● RAW RECORDS:
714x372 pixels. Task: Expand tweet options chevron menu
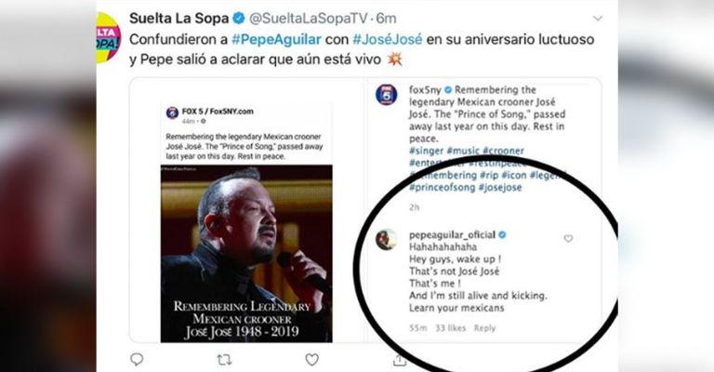(598, 19)
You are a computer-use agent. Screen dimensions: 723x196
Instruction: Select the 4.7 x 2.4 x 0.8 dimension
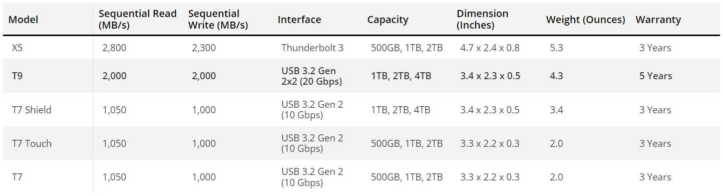pos(490,48)

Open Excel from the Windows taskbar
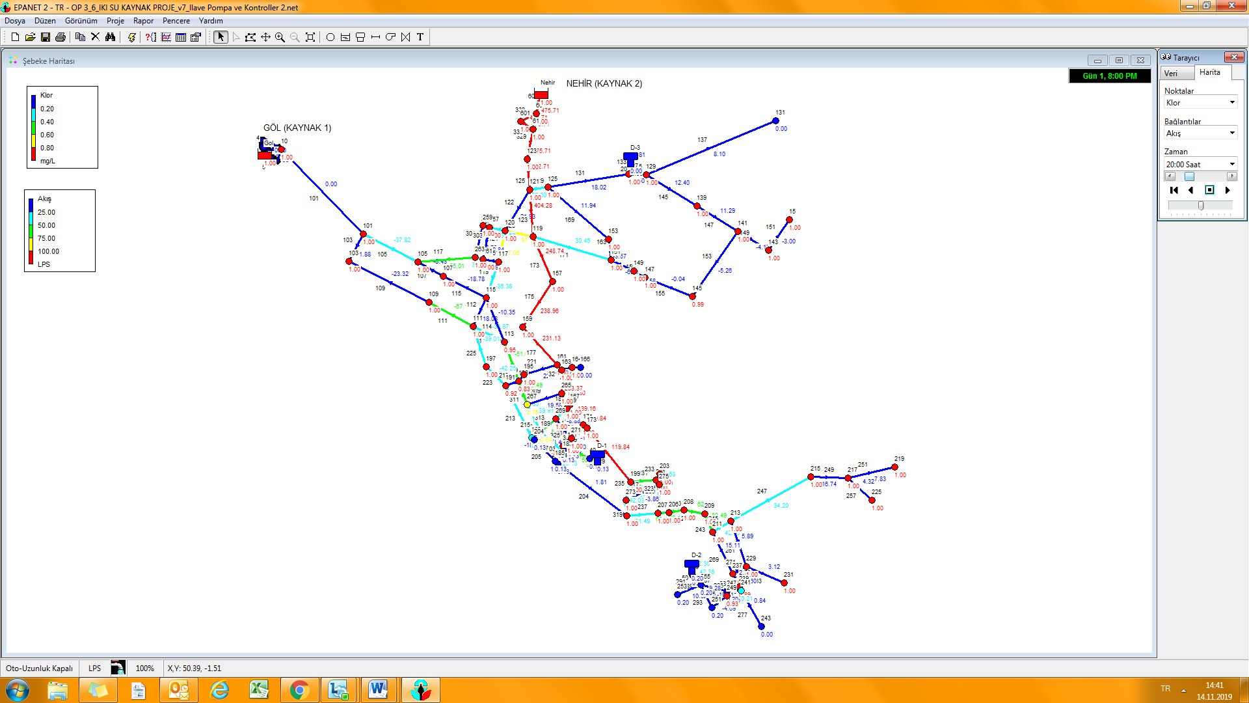tap(259, 689)
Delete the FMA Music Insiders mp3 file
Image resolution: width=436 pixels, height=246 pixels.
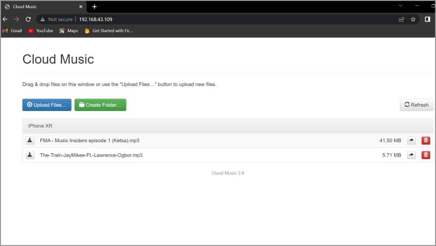426,140
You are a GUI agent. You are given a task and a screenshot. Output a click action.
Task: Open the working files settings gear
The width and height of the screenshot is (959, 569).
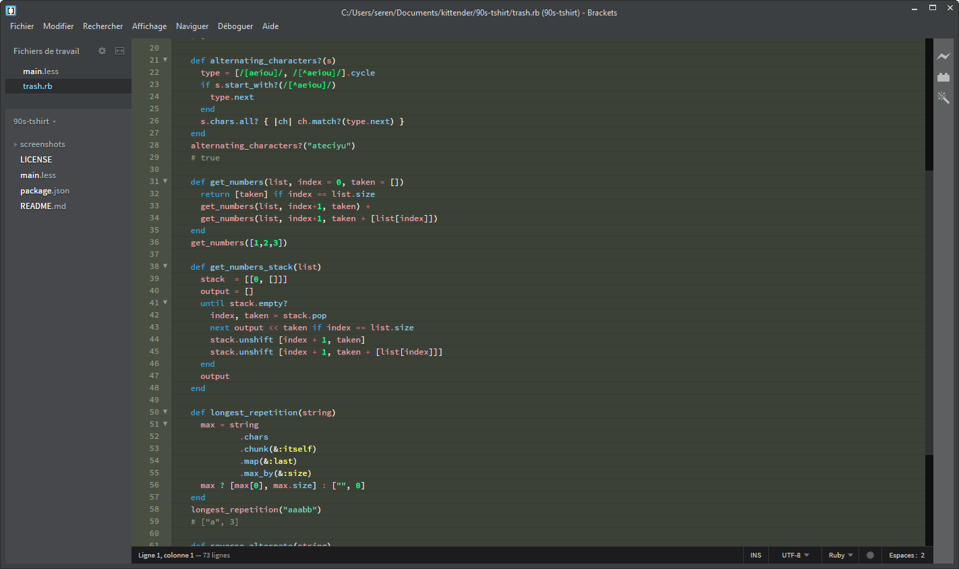[x=102, y=51]
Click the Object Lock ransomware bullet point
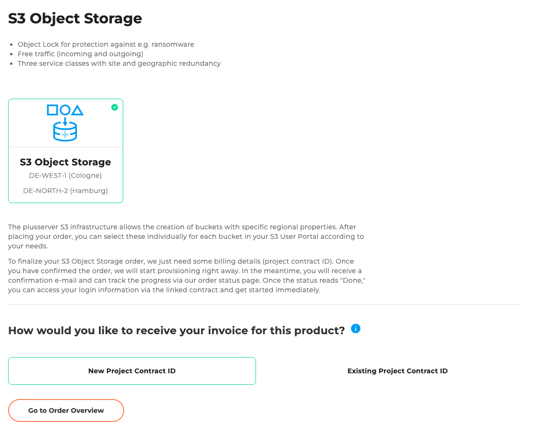This screenshot has width=533, height=441. pyautogui.click(x=106, y=44)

● SHORT PROBLEM: Select every line of the items above that contains the word "agent".

● RESULT FOR THIS TASK:
You are a computer-use agent. Screen dimensions: 723x196
You are a GUI agent. You are given a task and a screenshot. Output a click action.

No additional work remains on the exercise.